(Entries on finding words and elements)
>> START
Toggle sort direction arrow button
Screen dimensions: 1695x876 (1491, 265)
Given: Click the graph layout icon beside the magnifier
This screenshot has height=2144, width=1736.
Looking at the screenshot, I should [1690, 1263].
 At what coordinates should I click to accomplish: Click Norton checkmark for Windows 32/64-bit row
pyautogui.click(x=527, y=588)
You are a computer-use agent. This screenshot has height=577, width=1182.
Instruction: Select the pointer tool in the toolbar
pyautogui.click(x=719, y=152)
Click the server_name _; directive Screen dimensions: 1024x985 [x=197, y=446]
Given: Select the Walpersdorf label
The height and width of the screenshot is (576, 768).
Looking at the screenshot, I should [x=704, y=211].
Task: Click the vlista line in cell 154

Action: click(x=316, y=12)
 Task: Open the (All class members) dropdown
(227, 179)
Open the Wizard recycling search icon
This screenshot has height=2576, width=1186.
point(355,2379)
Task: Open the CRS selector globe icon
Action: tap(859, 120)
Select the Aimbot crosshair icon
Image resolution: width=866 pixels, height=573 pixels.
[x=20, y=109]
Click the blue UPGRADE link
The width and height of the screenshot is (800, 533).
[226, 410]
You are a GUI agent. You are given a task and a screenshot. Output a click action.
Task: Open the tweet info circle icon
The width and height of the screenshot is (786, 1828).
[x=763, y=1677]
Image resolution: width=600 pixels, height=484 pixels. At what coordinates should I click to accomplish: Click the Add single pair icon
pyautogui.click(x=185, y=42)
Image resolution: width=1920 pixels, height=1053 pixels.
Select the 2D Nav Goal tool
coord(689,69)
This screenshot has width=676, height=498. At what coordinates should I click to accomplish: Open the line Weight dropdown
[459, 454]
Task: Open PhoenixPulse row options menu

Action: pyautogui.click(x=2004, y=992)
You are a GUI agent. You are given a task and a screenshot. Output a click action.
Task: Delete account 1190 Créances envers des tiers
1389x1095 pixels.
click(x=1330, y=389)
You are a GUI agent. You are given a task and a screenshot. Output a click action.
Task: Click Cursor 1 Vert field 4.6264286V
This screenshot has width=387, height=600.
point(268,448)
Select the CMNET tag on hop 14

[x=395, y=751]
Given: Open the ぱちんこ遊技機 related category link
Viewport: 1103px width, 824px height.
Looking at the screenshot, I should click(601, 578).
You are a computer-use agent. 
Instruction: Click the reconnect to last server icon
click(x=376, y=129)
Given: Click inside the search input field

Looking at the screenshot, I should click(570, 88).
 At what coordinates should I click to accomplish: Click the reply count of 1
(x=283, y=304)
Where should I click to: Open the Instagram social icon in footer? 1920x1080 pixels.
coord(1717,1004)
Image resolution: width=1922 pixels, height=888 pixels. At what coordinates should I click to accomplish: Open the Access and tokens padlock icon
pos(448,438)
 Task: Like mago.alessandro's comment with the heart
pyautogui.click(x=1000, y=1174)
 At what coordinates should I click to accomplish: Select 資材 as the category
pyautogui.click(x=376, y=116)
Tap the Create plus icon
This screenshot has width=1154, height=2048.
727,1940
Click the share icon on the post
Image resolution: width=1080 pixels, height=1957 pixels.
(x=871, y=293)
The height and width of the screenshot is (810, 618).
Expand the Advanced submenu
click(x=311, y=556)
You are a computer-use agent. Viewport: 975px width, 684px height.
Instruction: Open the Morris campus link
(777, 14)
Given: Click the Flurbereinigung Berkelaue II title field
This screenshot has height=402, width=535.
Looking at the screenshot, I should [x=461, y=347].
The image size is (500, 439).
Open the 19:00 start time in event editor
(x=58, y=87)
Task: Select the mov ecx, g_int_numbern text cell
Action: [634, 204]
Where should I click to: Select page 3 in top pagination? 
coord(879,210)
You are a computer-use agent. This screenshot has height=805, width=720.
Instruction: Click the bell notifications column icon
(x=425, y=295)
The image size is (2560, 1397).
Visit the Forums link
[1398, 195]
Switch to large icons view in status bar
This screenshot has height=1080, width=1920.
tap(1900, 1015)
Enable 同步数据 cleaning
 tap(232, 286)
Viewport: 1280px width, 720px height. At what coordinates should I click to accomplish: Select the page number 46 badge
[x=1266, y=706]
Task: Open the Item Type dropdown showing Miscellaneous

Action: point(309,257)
>> END
### Task to carry out
Copy every one of these rows over again without changing anything.

### Output
Toggle sort direction arrow button
Screen dimensions: 1695x876 (1491, 265)
Given: Click the graph layout icon beside the magnifier
This screenshot has height=2144, width=1736.
Looking at the screenshot, I should [1690, 1263].
 At what coordinates should I click to accomplish: Click Norton checkmark for Windows 32/64-bit row
pyautogui.click(x=527, y=588)
You are a computer-use agent. This screenshot has height=577, width=1182.
Instruction: Select the pointer tool in the toolbar
pyautogui.click(x=719, y=152)
Click the server_name _; directive Screen dimensions: 1024x985 [x=197, y=446]
Given: Select the Walpersdorf label
The height and width of the screenshot is (576, 768).
Looking at the screenshot, I should [x=704, y=211].
Task: Click the vlista line in cell 154

Action: click(x=316, y=12)
 Task: Open the (All class members) dropdown
(227, 179)
Open the Wizard recycling search icon
This screenshot has height=2576, width=1186.
point(355,2379)
Task: Open the CRS selector globe icon
Action: tap(859, 120)
Select the Aimbot crosshair icon
Image resolution: width=866 pixels, height=573 pixels.
[x=20, y=109]
Click the blue UPGRADE link
The width and height of the screenshot is (800, 533).
[226, 410]
You are a GUI agent. You are given a task and a screenshot. Output a click action.
Task: Open the tweet info circle icon
The width and height of the screenshot is (786, 1828).
[x=763, y=1677]
Image resolution: width=600 pixels, height=484 pixels. At what coordinates should I click to accomplish: Click the Add single pair icon
pyautogui.click(x=185, y=42)
Image resolution: width=1920 pixels, height=1053 pixels.
Select the 2D Nav Goal tool
coord(689,69)
This screenshot has width=676, height=498. At what coordinates should I click to accomplish: Open the line Weight dropdown
[459, 454]
Task: Open PhoenixPulse row options menu

Action: pyautogui.click(x=2004, y=992)
You are a GUI agent. You are given a task and a screenshot. Output a click action.
Task: Delete account 1190 Créances envers des tiers
1389x1095 pixels.
click(x=1330, y=389)
You are a GUI agent. You are given a task and a screenshot. Output a click action.
Task: Click Cursor 1 Vert field 4.6264286V
This screenshot has width=387, height=600.
point(268,448)
Select the CMNET tag on hop 14

[x=395, y=751]
Given: Open the ぱちんこ遊技機 related category link
Viewport: 1103px width, 824px height.
Looking at the screenshot, I should click(601, 578).
You are a computer-use agent. 
Instruction: Click the reconnect to last server icon
click(x=376, y=129)
Given: Click inside the search input field

Looking at the screenshot, I should click(570, 88).
 At what coordinates should I click to accomplish: Click the reply count of 1
(x=283, y=304)
Where should I click to: Open the Instagram social icon in footer? 1920x1080 pixels.
coord(1717,1004)
Image resolution: width=1922 pixels, height=888 pixels. At what coordinates should I click to accomplish: Open the Access and tokens padlock icon
pos(448,438)
 Task: Like mago.alessandro's comment with the heart
pyautogui.click(x=1000, y=1174)
 At what coordinates should I click to accomplish: Select 資材 as the category
pyautogui.click(x=376, y=116)
Tap the Create plus icon
This screenshot has width=1154, height=2048.
727,1940
Click the share icon on the post
Image resolution: width=1080 pixels, height=1957 pixels.
(x=871, y=293)
The height and width of the screenshot is (810, 618).
Expand the Advanced submenu
click(x=311, y=556)
You are a computer-use agent. Viewport: 975px width, 684px height.
Instruction: Open the Morris campus link
(777, 14)
Given: Click the Flurbereinigung Berkelaue II title field
This screenshot has height=402, width=535.
Looking at the screenshot, I should [x=461, y=347].
The image size is (500, 439).
Open the 19:00 start time in event editor
(x=58, y=87)
Task: Select the mov ecx, g_int_numbern text cell
Action: [634, 204]
Where should I click to: Select page 3 in top pagination? 
coord(879,210)
You are a computer-use agent. This screenshot has height=805, width=720.
Instruction: Click the bell notifications column icon
(x=425, y=295)
The image size is (2560, 1397).
Visit the Forums link
[1398, 195]
Switch to large icons view in status bar
This screenshot has height=1080, width=1920.
tap(1900, 1015)
Enable 同步数据 cleaning
 tap(232, 286)
Viewport: 1280px width, 720px height. At what coordinates should I click to accomplish: Select the page number 46 badge
[x=1266, y=706]
Task: Open the Item Type dropdown showing Miscellaneous

Action: point(309,257)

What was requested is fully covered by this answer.